Entendemos que as ações que até agora foram tomadas para elucidar os episódios que levaram ao golpe militar são fragmentadas, e a maioria das versões que conhecemos foi divulgada por fontes oficiais ou que ajudaram na articulação do golpe, como os veículos da grande mídia brasileira. Nosso olhar é um olhar de esquerda, de gente que resistiu ao golpe. Quem tem menos de 50 anos, ou seja, todos os que nasceram depois de 1964, poderá agora conhecer nosso olhar sobre essa história e entender porque resistimos ao golpe e ao regime que foi implantado logo depois.
Temos uma Comissão Nacional da Verdade funcionando, a Comissão da Anistia que já tem alguns anos de trabalho. Nesse contexto, o filme se torna ainda mais importante. Os que fomos perseguidos pela ditadura, e sobretudo os que foram assassinados e desaparecidos, vemos que a instalação dessas comissões oficiais como um grande e merecido gesto de solidariedade por todas as atrocidades que aconteceram. No entanto, é preciso que toda a população possa contar também as nossa versão e nossas informações dos fatos. Devem saber quem foram os personagens dessa história, pra que não seja enrolada e compre gato por lebre.
Quando você vê jovens querendo recriar a Arena, partido que deu ares de legalidade institucional à ditadura, isso é assustador. Se estão querendo refundá-lo, tenho certeza de que é por falta de informação. Por isso, precisamos contar. Porém, o que esses jovem vão fazer com essas informações, já não é mais nossa responsabilidade. Mas é preciso que possam ao menos refletir.
Quais as grandes qualidades do filme?
O documentário consegue esclarecer alguns pontos obscuros da nossa história, como por exemplo, quais eram os objetivos que levaram à renúncia do presidente Jânio Quadros e como se deu essa renúncia. Outro exemplo: por que João Goulart se retirou pra Montevidéu, no Uruguai? Não somos os primeiros a tentar esclarecer estes e outros episódios, mas essa é parte das nossas intenções com o filme e com o resgate da memória política.
Entrevistamos cerca de 20 pessoas, como Almino Affonso, que era ministro de Trabalho do Jango, a cientista política Maria Victoria Benevides, Aldo Arantes, presidente da União Nacional dos Estudantes em 1961, e João Pedro Stedile, do Movimento dos Trabalhadores Rurais Sem Terra (MST).
Vocês trazem alguma grande novidade sobre a época?
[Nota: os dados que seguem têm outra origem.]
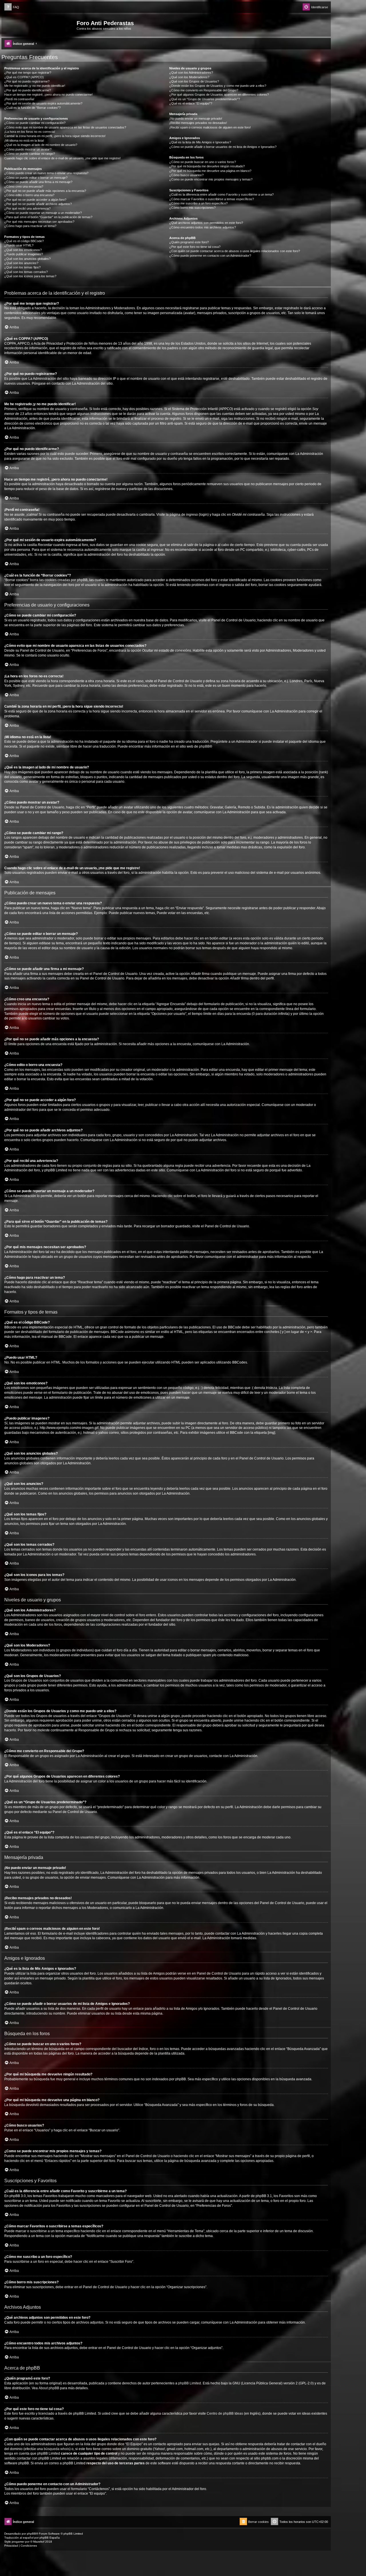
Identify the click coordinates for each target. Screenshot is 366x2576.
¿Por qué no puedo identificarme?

Há algumas revelações que são novidade, por exemplo, com relação à estratégia dos aliados do presidente Jango; a participação direta da Casa Branca no golpe, além da CIA, do Departamento de Estado e do Departamento de Defesa; a retomada dos fundadores e financiadores do Ipes-Ibad; as relações com a Aliança para o Progresso, Peace Corps e outros programas de ajuda solidária de Washington para a América Latina e Brasil.
Como avalia o trabalho da Comissão Nacional da Verdade até agora?
A simples instalação da CNV é uma grande vitória de todos que vêm lutando e resistindo desde a instalação da ditadura civil-militar, em 1964, até agora. É a primeira vez que o Estado brasileiro institui um organismo para investigar os crimes da elite brasileira. O fato de ter dois anos de duração não quer dizer nada. Em outros países também foi assim, e os trabalhos foram prorrogados. Espero que a CNV cumpra seu papel.
Ela tem se movimentado bem nessa direção. Não tem o papel de punir, mas, uma vez que está líquida e certa a participação de determinadas pessoas nos crimes, você pode entrar na justiça e levá-las aos tribunais para que sejam denunciadas, processadas e, no caso de confirmação dos crimes, punidas nos termos da lei, em processos legais, públicos e com todo direito à defesa. Acho que avançamos bastante. Ainda não chegamos lá, mas chegamos bastante.